Following division of the hilar structures the specimen is retrieved through the utility port. A plastic bag is passed through the utility incision to prevent contamination and tumour seeding in the wound. A paravertebral catheter is placed adjacent to the sympathetic chain through which local anaesthetic can be administered. Finally, a 32F chest drain is placed through the anterior port prior to closure of the port sites.
All patients undergo a routine post-operative chest X-ray whilst in the recovery room. A naso-gastric tube is passed whilst the patient is still sedated. The patient is kept nil by mouth with a fluid restriction of 1.5 L. These measures help to prevent aspiration and development of post-pneumonectomy pulmonary oedema. Analgesia, antibiotics and anti-coagulation are administered routinely in accordance with local guidelines.

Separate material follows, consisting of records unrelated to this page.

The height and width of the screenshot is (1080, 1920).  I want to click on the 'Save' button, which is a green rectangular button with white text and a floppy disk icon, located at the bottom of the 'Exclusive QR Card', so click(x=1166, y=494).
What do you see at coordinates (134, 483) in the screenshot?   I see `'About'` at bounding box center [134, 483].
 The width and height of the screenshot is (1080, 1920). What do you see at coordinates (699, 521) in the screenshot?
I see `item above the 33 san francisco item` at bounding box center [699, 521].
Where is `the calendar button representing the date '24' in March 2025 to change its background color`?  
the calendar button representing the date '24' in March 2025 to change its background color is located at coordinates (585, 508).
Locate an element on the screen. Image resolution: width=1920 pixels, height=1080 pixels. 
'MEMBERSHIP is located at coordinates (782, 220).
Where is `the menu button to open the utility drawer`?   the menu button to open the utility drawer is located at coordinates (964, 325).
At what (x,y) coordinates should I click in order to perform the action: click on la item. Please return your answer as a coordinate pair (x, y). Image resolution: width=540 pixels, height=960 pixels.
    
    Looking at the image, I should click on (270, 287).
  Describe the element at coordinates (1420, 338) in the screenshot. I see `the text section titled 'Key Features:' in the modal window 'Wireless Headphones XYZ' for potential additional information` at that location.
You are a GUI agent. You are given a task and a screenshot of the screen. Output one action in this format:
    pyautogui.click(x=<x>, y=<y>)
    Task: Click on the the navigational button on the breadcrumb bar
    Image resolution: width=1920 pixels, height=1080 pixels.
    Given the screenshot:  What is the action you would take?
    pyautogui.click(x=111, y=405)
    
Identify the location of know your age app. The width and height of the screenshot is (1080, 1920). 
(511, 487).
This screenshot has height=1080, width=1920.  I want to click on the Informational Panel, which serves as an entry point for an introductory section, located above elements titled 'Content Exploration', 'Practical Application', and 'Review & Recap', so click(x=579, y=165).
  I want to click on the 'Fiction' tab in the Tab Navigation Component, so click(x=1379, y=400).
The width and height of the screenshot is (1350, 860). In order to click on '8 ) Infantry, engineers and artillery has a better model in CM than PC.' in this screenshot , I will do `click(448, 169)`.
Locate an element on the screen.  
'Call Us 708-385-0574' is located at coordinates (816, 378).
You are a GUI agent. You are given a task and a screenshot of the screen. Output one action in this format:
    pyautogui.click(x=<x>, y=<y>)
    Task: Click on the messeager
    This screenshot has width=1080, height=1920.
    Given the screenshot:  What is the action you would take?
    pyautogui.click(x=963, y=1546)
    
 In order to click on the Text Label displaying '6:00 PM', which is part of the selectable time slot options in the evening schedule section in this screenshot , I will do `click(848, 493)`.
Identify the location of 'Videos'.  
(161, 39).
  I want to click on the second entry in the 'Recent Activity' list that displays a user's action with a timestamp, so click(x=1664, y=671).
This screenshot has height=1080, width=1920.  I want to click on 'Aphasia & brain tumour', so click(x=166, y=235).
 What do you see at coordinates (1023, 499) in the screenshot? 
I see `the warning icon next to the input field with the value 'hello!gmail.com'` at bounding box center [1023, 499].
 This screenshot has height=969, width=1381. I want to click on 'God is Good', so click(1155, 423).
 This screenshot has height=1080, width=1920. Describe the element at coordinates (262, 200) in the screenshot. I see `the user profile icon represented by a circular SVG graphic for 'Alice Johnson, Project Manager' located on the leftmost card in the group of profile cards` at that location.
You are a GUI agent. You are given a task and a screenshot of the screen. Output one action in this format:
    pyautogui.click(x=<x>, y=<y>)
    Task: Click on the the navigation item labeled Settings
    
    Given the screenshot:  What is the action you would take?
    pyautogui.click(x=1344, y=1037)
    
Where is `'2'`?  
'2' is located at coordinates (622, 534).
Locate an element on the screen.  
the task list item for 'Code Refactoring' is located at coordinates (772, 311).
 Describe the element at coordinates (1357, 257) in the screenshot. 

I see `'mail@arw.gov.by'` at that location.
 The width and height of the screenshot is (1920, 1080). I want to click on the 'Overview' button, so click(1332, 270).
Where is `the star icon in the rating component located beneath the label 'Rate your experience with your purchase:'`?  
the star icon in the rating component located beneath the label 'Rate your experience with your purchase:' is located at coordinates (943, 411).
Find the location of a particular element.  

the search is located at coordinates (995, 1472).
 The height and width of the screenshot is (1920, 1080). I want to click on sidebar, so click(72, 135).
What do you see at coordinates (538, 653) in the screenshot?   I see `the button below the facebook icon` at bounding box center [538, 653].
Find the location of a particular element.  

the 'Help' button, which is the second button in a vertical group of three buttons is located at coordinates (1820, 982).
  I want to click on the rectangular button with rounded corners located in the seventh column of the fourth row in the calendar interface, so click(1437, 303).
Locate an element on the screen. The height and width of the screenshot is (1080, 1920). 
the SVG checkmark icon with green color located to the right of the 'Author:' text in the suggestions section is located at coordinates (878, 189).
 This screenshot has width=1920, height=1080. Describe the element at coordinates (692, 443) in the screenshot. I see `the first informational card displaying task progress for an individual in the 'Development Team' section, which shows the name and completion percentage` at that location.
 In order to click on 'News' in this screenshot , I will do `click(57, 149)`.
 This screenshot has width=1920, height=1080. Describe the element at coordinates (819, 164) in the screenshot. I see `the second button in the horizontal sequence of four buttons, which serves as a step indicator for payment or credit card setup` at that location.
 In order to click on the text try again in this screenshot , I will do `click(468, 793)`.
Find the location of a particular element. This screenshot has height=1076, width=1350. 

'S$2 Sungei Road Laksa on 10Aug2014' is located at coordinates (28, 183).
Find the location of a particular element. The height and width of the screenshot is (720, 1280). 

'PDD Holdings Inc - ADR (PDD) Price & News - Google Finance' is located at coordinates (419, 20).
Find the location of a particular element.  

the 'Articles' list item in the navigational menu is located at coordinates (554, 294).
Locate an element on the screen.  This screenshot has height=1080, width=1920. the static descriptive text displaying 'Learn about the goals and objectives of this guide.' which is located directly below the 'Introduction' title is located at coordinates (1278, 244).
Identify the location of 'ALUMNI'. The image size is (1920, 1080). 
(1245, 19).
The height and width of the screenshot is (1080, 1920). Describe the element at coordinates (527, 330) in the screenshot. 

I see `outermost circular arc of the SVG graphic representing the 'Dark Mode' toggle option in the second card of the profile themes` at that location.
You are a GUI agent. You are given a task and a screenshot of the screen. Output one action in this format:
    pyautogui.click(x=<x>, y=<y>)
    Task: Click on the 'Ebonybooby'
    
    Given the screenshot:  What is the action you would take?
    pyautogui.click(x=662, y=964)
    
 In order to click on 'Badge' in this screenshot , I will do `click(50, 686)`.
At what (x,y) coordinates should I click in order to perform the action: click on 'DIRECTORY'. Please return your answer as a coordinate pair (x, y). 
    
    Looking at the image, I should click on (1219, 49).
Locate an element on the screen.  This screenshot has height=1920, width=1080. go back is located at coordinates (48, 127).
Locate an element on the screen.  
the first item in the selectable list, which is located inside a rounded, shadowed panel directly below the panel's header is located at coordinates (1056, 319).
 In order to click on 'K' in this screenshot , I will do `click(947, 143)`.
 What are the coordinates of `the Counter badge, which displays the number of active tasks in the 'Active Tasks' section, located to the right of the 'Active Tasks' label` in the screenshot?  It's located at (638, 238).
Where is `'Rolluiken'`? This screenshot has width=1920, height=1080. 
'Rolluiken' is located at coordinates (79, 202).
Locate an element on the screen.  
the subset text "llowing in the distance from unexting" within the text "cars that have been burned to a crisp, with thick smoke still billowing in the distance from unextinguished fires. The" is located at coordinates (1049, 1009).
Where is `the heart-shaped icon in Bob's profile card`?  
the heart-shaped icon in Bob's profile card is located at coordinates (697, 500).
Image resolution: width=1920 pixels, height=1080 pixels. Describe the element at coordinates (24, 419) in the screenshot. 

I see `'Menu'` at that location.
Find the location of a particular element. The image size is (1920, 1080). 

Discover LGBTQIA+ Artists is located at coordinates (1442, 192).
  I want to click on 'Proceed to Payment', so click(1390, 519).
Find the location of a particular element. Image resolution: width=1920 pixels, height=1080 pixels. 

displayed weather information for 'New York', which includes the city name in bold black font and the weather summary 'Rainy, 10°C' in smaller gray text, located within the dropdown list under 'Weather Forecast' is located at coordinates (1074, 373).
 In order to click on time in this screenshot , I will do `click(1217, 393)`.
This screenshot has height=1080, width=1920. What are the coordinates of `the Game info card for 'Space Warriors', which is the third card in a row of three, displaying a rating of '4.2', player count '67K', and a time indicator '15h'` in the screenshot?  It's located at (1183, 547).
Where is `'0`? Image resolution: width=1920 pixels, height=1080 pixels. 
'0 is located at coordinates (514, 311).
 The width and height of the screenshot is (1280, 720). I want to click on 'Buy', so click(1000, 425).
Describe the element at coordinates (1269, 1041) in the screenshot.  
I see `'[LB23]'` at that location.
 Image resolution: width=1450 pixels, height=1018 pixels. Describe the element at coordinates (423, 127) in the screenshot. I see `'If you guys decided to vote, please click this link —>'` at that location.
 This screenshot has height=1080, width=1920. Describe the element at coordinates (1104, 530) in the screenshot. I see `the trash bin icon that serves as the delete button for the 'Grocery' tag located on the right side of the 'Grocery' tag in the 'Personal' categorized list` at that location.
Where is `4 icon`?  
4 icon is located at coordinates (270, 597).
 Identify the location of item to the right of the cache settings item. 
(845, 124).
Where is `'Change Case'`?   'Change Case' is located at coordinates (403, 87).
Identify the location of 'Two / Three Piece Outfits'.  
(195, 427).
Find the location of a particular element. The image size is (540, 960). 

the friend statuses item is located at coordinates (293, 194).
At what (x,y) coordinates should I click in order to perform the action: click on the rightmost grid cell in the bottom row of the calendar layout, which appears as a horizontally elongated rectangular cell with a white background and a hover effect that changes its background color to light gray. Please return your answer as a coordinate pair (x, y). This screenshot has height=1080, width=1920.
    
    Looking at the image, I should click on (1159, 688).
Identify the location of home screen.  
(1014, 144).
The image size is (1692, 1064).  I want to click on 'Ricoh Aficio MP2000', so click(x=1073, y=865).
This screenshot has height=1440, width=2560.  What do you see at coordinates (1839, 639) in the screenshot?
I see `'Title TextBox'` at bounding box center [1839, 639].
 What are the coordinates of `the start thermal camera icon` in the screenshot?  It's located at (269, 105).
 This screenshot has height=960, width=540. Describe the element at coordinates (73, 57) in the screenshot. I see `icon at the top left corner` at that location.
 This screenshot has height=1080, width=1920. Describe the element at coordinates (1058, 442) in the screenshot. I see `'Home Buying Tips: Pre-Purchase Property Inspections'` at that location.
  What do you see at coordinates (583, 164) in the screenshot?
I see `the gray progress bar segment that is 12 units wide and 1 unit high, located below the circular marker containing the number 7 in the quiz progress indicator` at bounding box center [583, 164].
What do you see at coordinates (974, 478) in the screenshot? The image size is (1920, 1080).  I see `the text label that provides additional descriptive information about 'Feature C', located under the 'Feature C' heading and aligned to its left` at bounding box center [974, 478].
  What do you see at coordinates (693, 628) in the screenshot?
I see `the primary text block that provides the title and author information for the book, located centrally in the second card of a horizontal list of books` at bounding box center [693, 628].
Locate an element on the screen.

Current debate exists as to whether thoracoscopic pulmonary resections are more effectively performed via an anterior or posterior approach. Based on experience from over 800 VATS major lung resections the preference of the authors is the posterior approach. This technique permits superior views of the posterior hilum, which is crucial during pneumonectomy when dissecting and dividing the main bronchus and major pulmonary vessels. As reported by Richards et al., this approach also enhances the view of the mediastinal node packets which facilitates lymphadenectomy (13). Additionally, the positioning of the camera in the posterior approach allows direct visualization of the instrument tips which is essential for safe dissection.
Disclosure: The authors declare no conflict of interest.